By 21 I should have my BA in Journalism & minor in Political Science. Around that time I plan to work at a small news station, perhaps here in San Diego. Around 22 create a special documentary where I travel to the depths of the world from the African Sahara to the deep jungles of South America in search of some sort of truth, & wide open view of what our world hasn't experienced. Perhaps along my journey, meet the man of my life, who thirsts an objective view of the world, yet calls the city his home. By 23'ish' my crew & I finish this documentary, & unknowingly my boss at the news station watches this film, & think its brilliant for broadcasting it onto the news station "thinking it to be a fantastic human interest story for the viewers" then gets nominated for an News & Documentary Emmy (thank you, thank you lol) we win, yaaay! Offers begin to roll in, but the guy I'm with tells me "its not the money that should be your decision, but the network that suits you." I then decide to sign on with CNN, but not going solo, maybe co-anchor with the silver fox himself AC360 (as amazingly hot he is, I begin to fall in love with this certain guy I met on my travel) I'm 24, living in L.A. & the new face of CNN, which means also dealing with the insane paparazzi, which also means having a very secret life. It's been about two years into my relationship with this "guy" & asks me to move in with him... but before that I've found out that CNN wants me to relocate to NYC, I tell this guy I'd love to but my work will be in NYC, & your here in LA... I sadly move, knowing I finally have the life I want, a gorgeous penthouse suite in the Upper East Side, the perfect job, but an empty penthouse with no guy there.... until I arrive to my new place, & him standing in my empty penthouse with rose petals & candles laying on the floor & says will you marry me?
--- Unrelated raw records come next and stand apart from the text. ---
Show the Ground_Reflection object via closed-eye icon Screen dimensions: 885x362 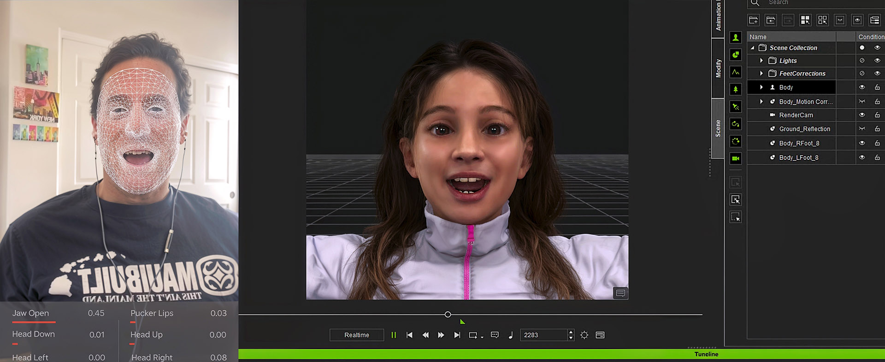tap(862, 129)
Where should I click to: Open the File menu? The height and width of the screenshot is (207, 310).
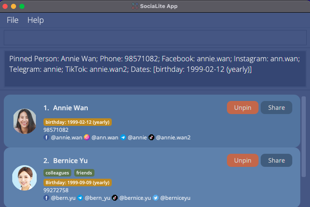[13, 20]
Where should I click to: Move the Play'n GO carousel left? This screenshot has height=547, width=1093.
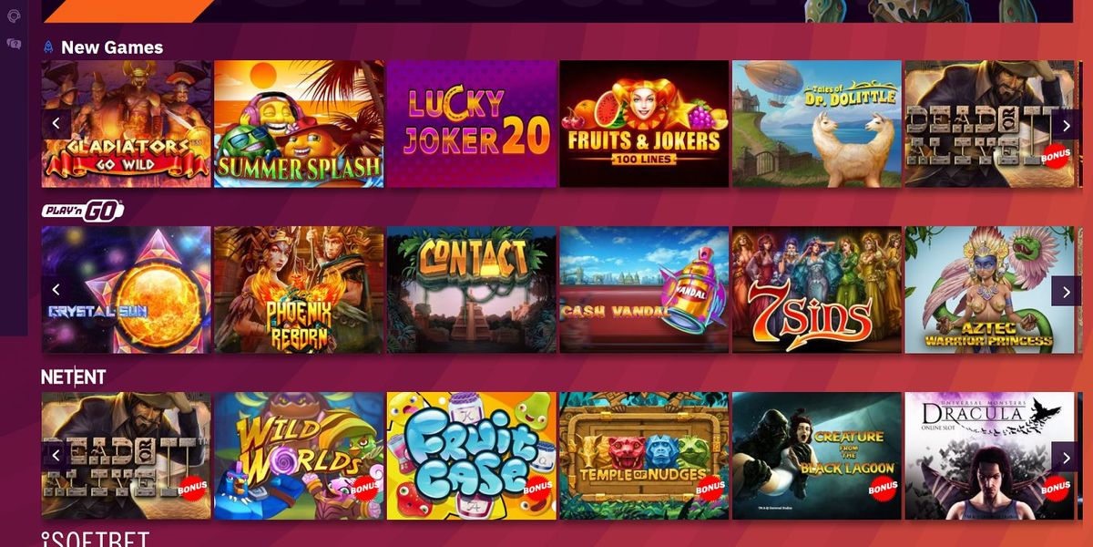coord(56,290)
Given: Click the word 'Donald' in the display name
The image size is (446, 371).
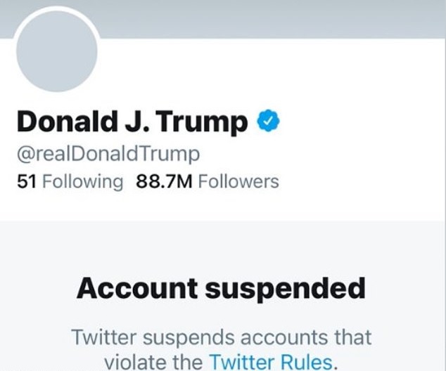Looking at the screenshot, I should (x=60, y=122).
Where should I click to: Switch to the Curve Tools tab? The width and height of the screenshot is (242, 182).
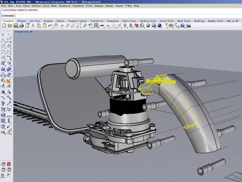(x=129, y=21)
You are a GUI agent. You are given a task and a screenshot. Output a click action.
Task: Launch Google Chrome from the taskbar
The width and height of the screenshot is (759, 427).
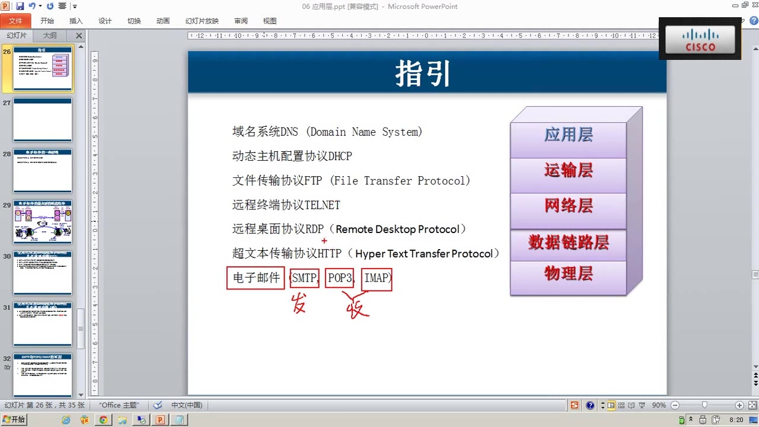103,419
Of course we get married in NYC, & we have our adorable kids, around 25-27..... Okay that was rather a more detailed version, but you get the idea, ha.

As much as I see myself having a happy marriage & kids, I'm still young, I have my dreams, my ambitions, my independence. It's just freaky how time flies, knowing it's so close.

Tuesday, November 10, 2009

Uber Smitten?

Doesn't matter who, but have you ever totally sidetracked by a certain one?
Perhaps you don't even know why? You feel like you would like them, but if you were too, it kinda would ruin your crush on that someone???

Well I'm no "love doctor" & I admit it, I probably have the least action in my love life I've ever had, but I'm content with who I am, but at this time in my life, I feel that I've dated, but I feel like I've been missing some piece of my "dating experience" & the right guy just doesn't seem to come along, but I'm not looking for any marriage proposals here so don't get the wrong idea, haha. Can many dates make a right one? Or do all the wrong dates we choose create a cycle?

Well I couldn't help myself, but to realize this certain "wrong person", (if you've been following up in my blogs, you'll get my drift) I've kinda still liked for about ohhh I would say maybe 7 months, which is insanely crazy! Have any of you ever liked someone for that long & been aware of it?? I didn't even notice how fast the time passed by. The thing is, IT can never happen, unless I want to speed up my 6 year plan by 1 year, which will not happen. Thing is, I see him often, randomly is to put it, & every time I have an awkward kind of moment. What can I do???? It's not like when I see him I can go jump into a bush & hide, cause that would be weird. I like to think odd moments like these have a sole teaching purpose, yet apparently this is a never ending lecture. Until I can find someone other than this person, I don't think it will go away.